Labour Party Pakistan leader visits Scotland
by Bill Bonnar, SSP International Committee, 2nd July 2010
With Pakistan in a state of almost perpetual crisis and rarely off the news the visit to Glasgow of Farooq Tariq could not have been more timely.
Farooq is the General Secretary of the Labour Party Pakistan and was in Britain for a range of meetings and speaking engagements. Invited to Scotland by the Scottish Socialist Party he addressed a large and enthusiastic meeting in the Pollokshields area of Glasgow; home to Scotland’s largest Pakistani community.
Despite its name, the LPP has nothing in common with the British Labour Party and is in fact an overtly socialist party.
In describing the situation in Pakistan, Farooq painted a picture of a country in dire straights.
The vast majority of people live in poverty something made much worse by the global capitalist crisis.
Life expectancy at a mere 42 years is one of the lowest in the world.
Literacy rates stand at just 30 per cent, not surprising in a country which spends just 1 per cent of its GDP on education yet 30 per cent on military expenditure and another 30 per cent paying foreign debts.
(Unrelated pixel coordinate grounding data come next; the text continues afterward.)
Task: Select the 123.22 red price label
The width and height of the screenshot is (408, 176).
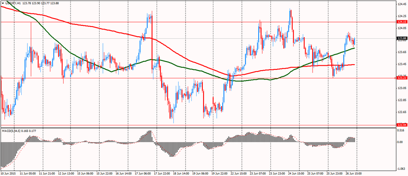Action: 401,78
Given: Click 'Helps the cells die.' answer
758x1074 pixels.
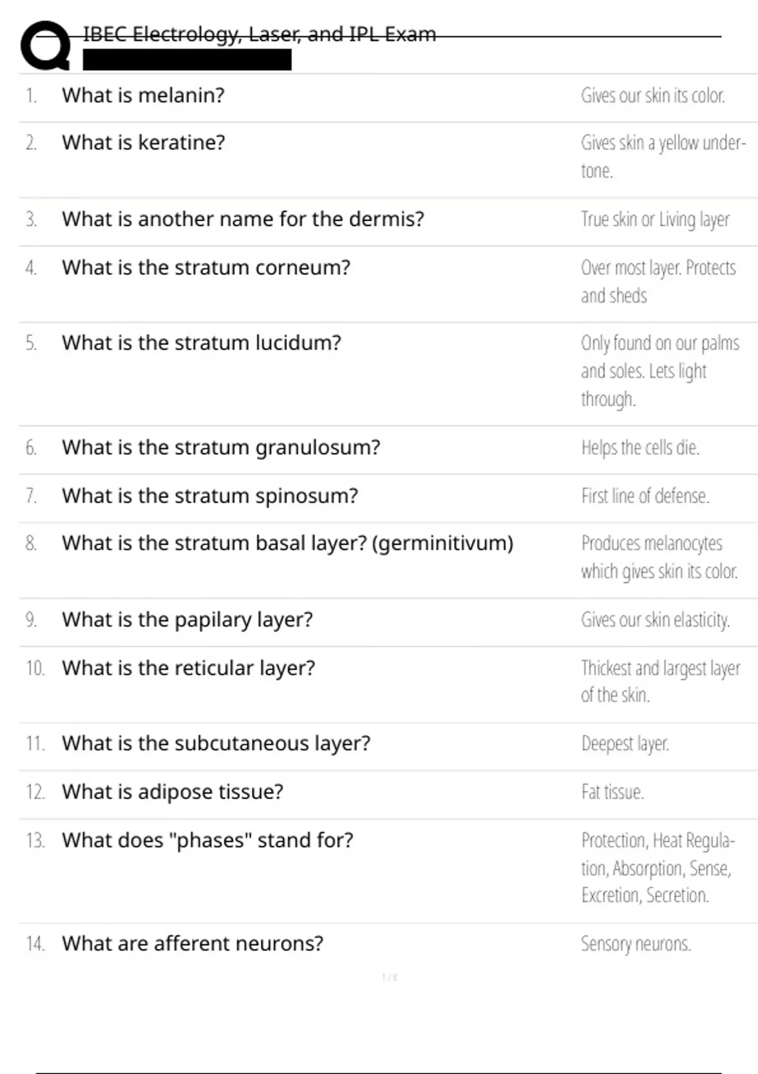Looking at the screenshot, I should pyautogui.click(x=640, y=448).
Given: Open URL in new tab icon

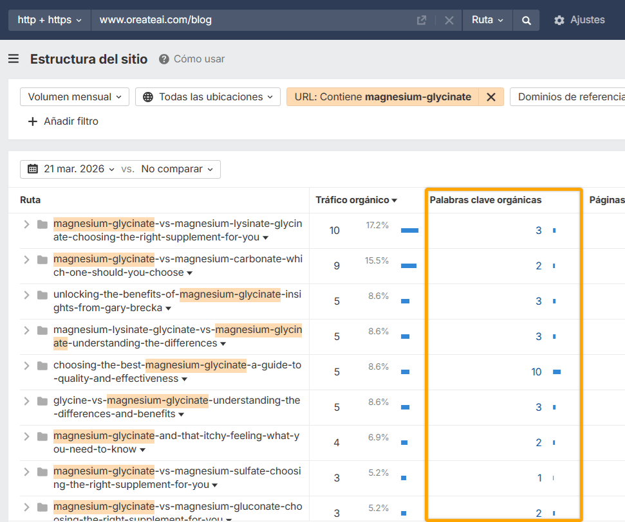Looking at the screenshot, I should 422,20.
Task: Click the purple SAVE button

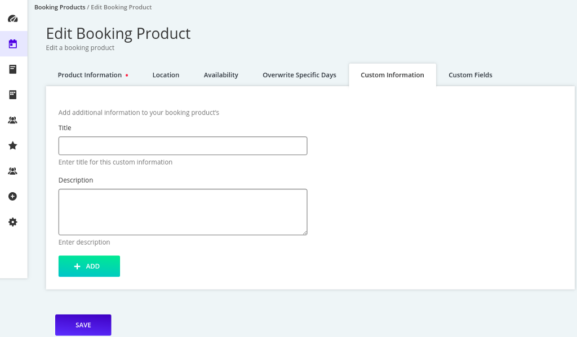Action: click(83, 325)
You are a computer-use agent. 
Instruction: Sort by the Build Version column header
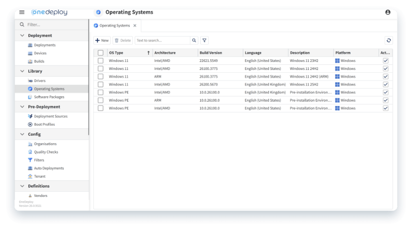tap(211, 53)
Pakistan remains an underdeveloped capitalist economy with many features closer to feudalism; in fact there has been little economic progress since independence in 1949.
Corruption remains endemic and the gap between rich and poor is immense.
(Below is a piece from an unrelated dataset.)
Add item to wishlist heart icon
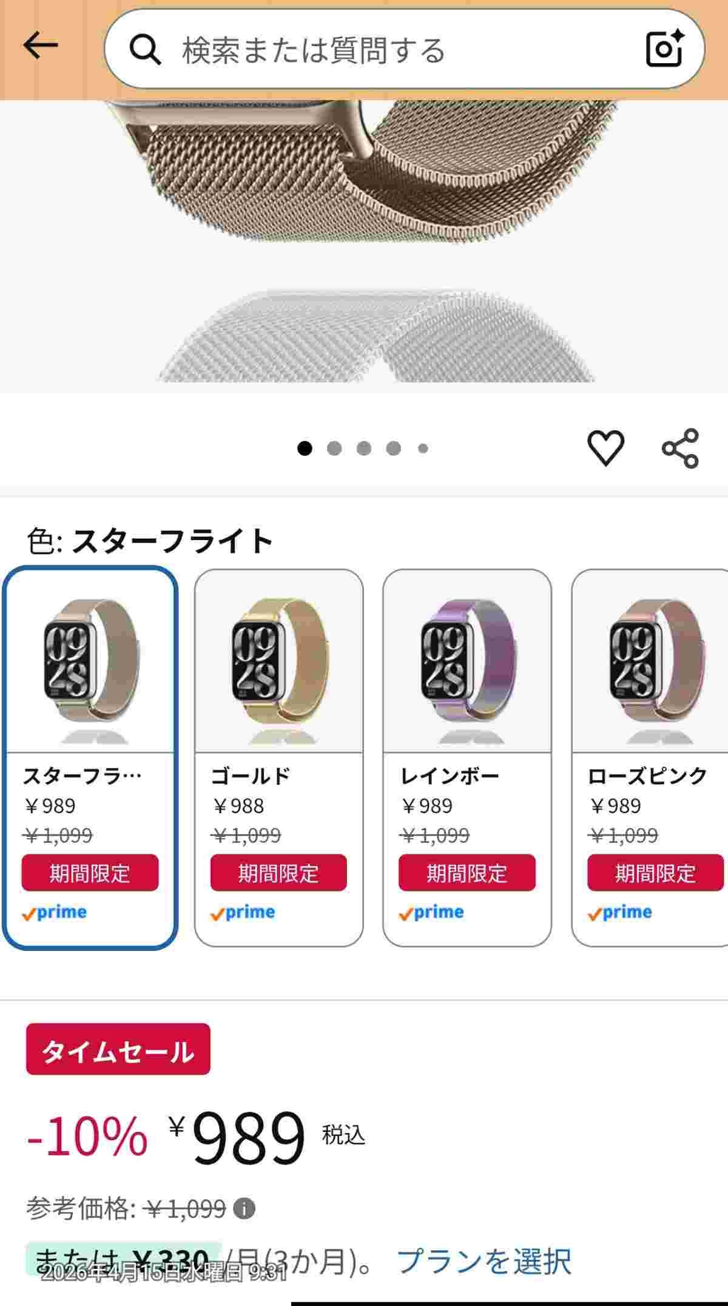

Politically the country has been ruled by various forms of dictatorship ever since independence.
Sometimes that dictatorship has been in the form of open military rule; sometimes it has been masked by civilian government, whatever the form the dictatorship has taken it has always been characterised by the same things; corruption, defence of a rich elite, strategic support for western interests and violent oppression against anyone opposing the first three.
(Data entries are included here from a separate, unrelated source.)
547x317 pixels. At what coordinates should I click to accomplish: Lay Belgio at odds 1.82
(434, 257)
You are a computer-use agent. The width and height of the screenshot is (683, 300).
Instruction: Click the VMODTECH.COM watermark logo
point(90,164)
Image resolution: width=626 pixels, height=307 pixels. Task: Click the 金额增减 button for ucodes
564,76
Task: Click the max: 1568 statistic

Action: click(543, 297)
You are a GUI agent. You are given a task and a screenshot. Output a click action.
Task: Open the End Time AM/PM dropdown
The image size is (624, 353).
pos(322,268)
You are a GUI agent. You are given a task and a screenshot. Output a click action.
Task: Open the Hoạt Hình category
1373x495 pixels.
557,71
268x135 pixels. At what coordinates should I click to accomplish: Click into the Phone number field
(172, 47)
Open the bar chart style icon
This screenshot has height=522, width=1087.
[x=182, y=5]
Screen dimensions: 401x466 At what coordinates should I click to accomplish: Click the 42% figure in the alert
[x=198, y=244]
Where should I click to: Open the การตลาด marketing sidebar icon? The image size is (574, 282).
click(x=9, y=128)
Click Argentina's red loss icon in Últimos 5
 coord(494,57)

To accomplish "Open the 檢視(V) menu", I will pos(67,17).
Farooq described the parliament as like a large business club dominated by rich and powerful vested interests.
One of the most powerful of these interest groups is the army itself which controls a large economic empire.
Despite the dictatorship opposition has been growing and was successful in the recent removing General Mushariff from power.
That opposition takes two contradictory forms; one reactionary, the other progressive.
The reactionary opposition come in the form of Islamic fundamentalism.
Islamic fundamentalist groups are now involved in all out war against the central government in the north of the country and have growing influence elsewhere.
Farooq warned that although some of their demands such as an end to the foreign occupation of neighbouring Afghanistan and an end to corruption can be supported they represent a dangerous blind alley for the people of Pakistan. This being particularly true for women.
The progressive opposition is broad based and united around the aim of creating a democratic and secular Pakistan and the need to tackle the country’s chronic levels of poverty and inequality.
Most notably this has taken the form of large scale civic movements around specific demands.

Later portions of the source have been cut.